* **Source material**
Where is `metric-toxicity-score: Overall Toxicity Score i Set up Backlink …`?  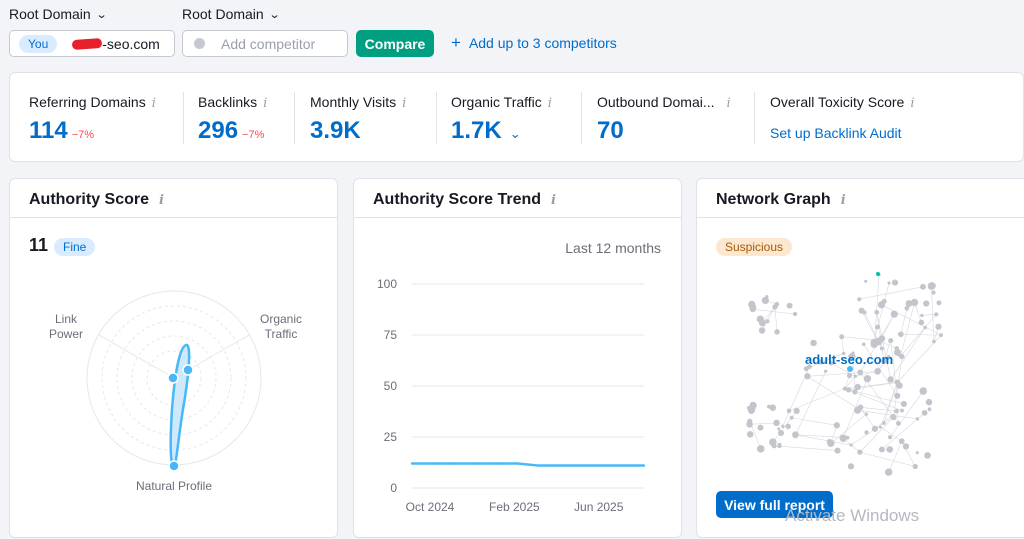
metric-toxicity-score: Overall Toxicity Score i Set up Backlink … is located at coordinates (842, 118).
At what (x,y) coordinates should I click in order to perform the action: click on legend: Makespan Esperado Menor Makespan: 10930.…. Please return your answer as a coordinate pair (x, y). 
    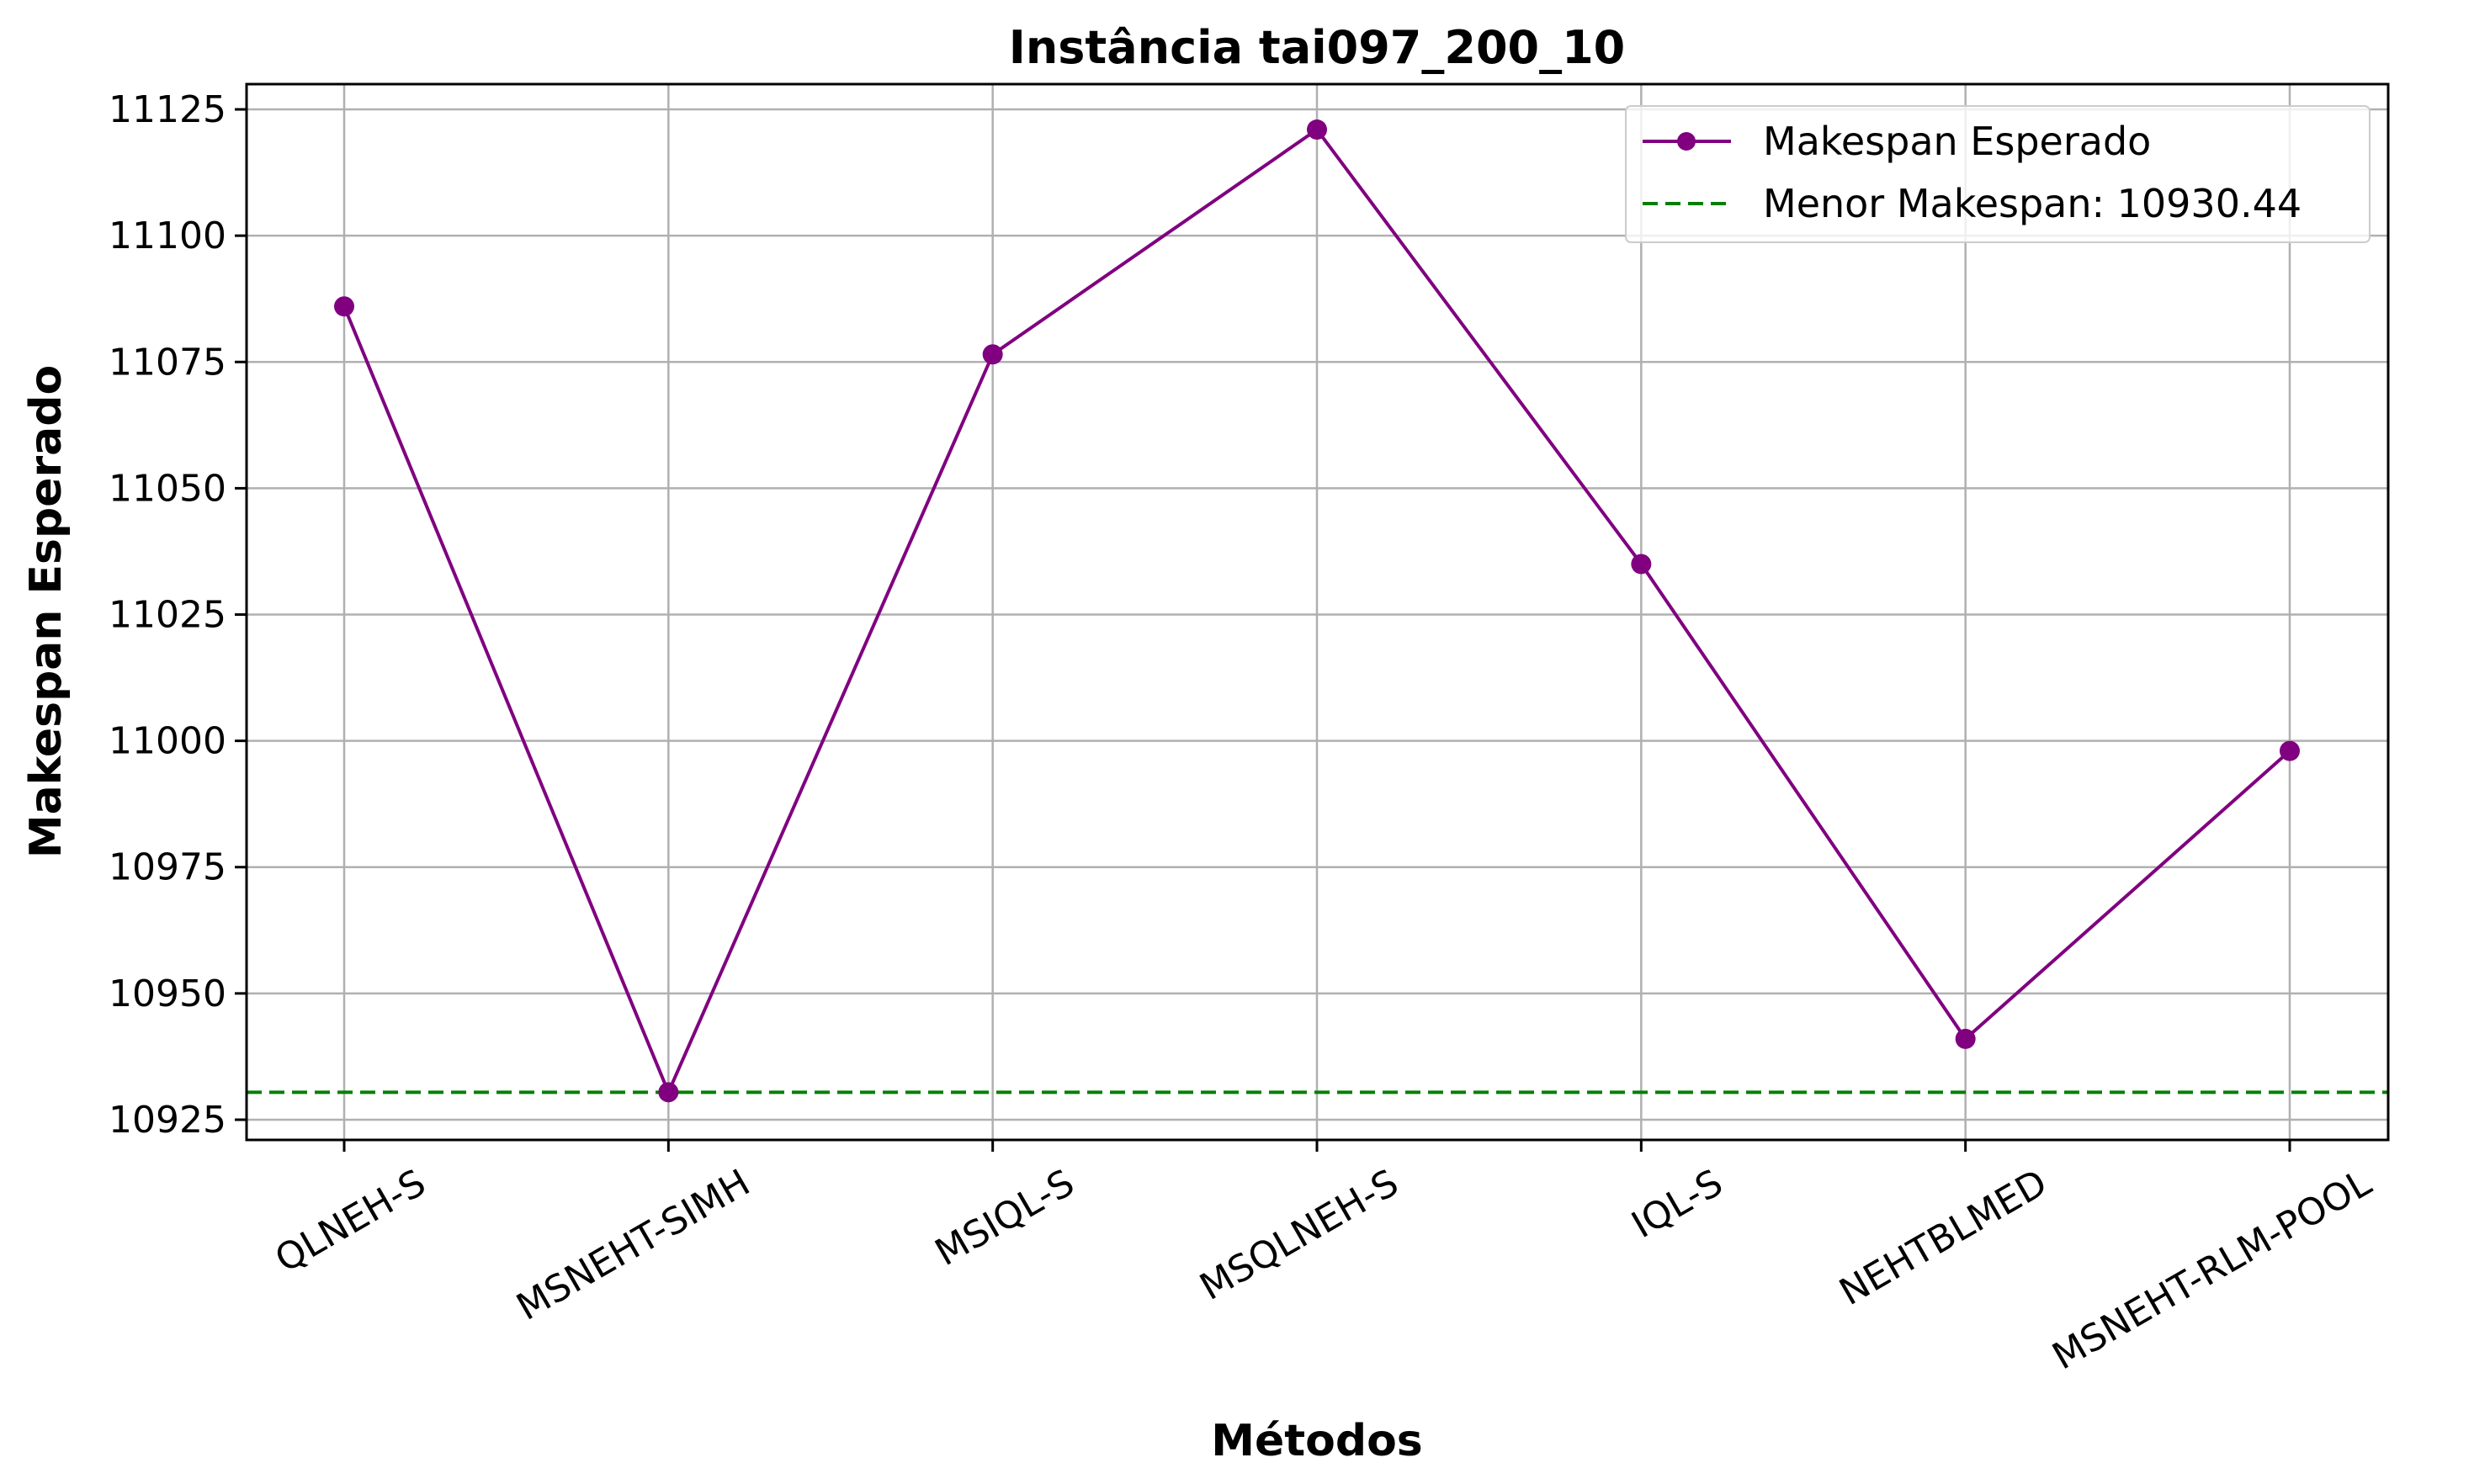
    Looking at the image, I should click on (1998, 174).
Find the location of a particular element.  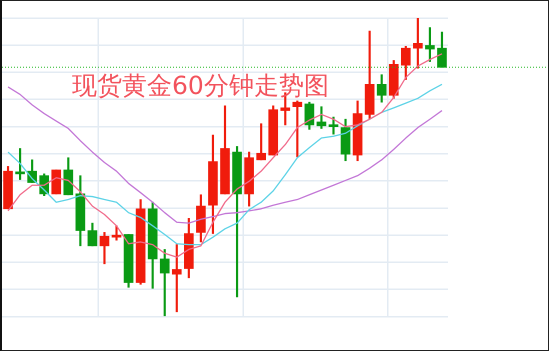

text: 现货黄金60分钟走势图 is located at coordinates (200, 86).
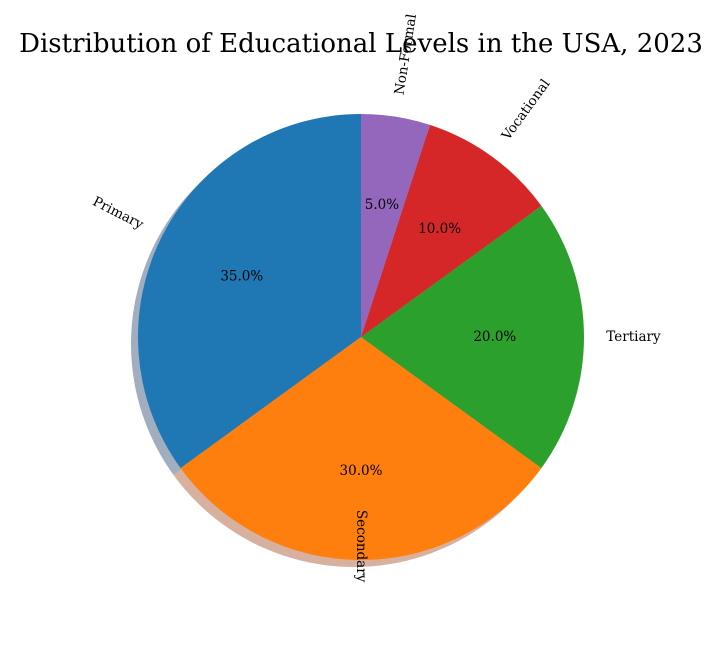 This screenshot has height=669, width=722. Describe the element at coordinates (362, 471) in the screenshot. I see `percent-label-secondary: 30.0%` at that location.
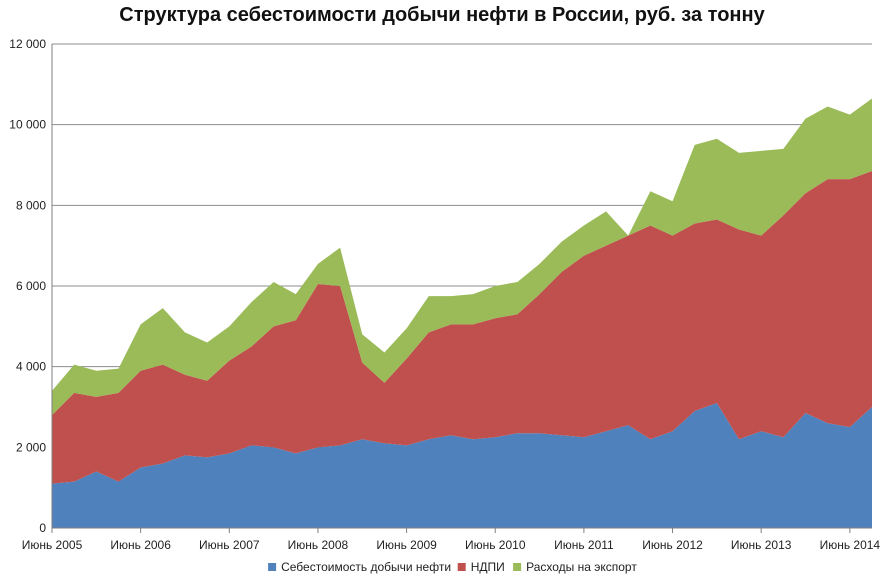 This screenshot has height=582, width=884. I want to click on legend-label-3: Расходы на экспорт, so click(582, 567).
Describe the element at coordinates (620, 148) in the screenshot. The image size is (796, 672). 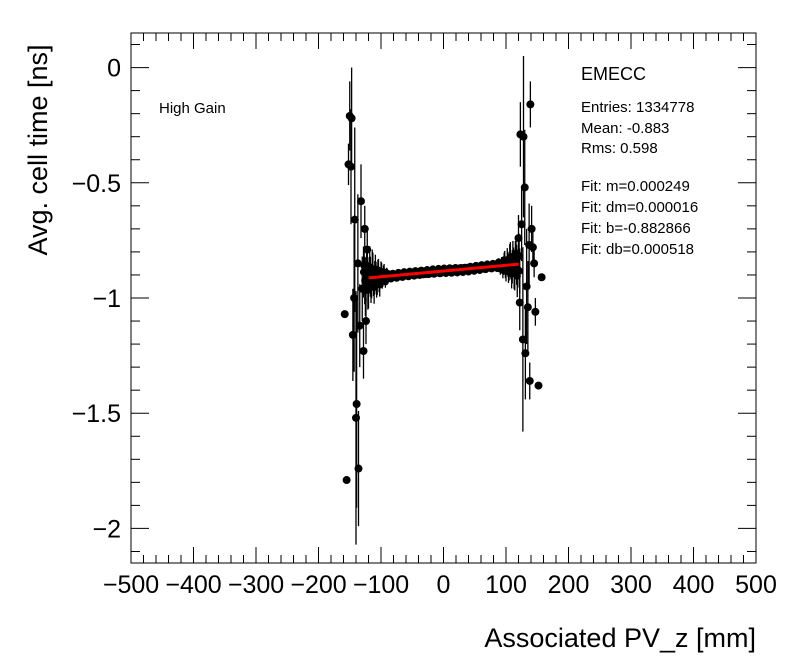
I see `stats-rms: Rms: 0.598` at that location.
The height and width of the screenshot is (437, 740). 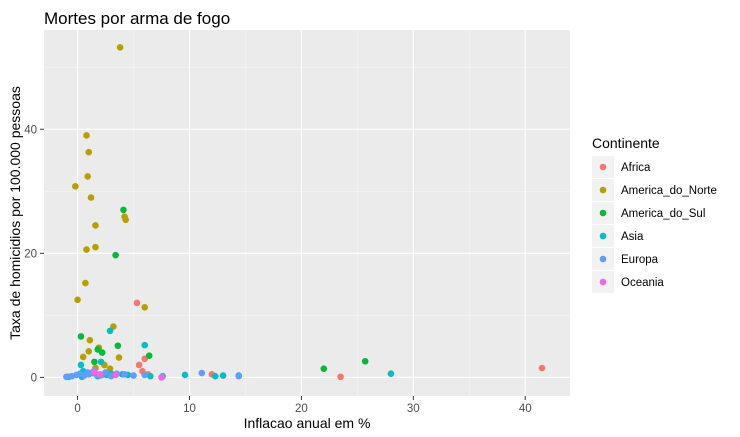 I want to click on legend-label: America_do_Norte, so click(x=669, y=191).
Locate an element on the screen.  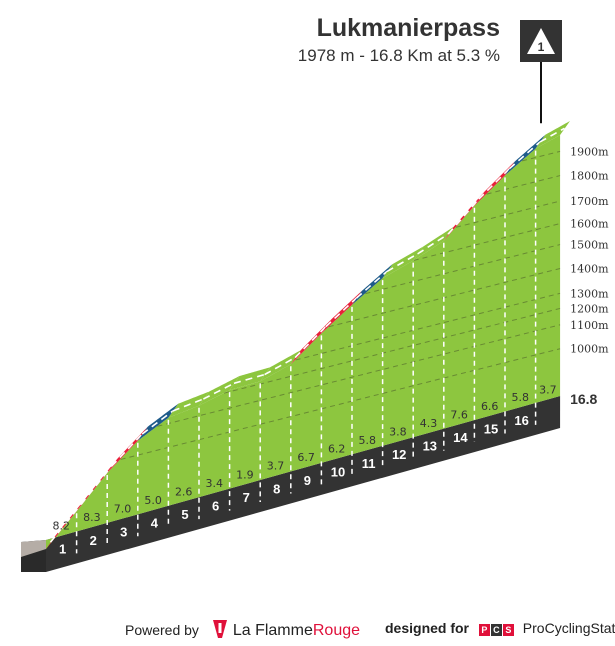
climb-subtitle: 1978 m - 16.8 Km at 5.3 % is located at coordinates (398, 56).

* **What to do**
Transcribe everything from the start of the items down to and including the line containing "Looking at the". Leave the pictures out of your copy.

* **Solved problem**
Where is `metric-toxicity-score: Overall Toxicity Score i Set up Backlink …`?  
metric-toxicity-score: Overall Toxicity Score i Set up Backlink … is located at coordinates (842, 118).
At what (x,y) coordinates should I click in order to perform the action: click on legend: Makespan Esperado Menor Makespan: 10930.…. Please return your answer as a coordinate pair (x, y). 
    Looking at the image, I should click on (1998, 174).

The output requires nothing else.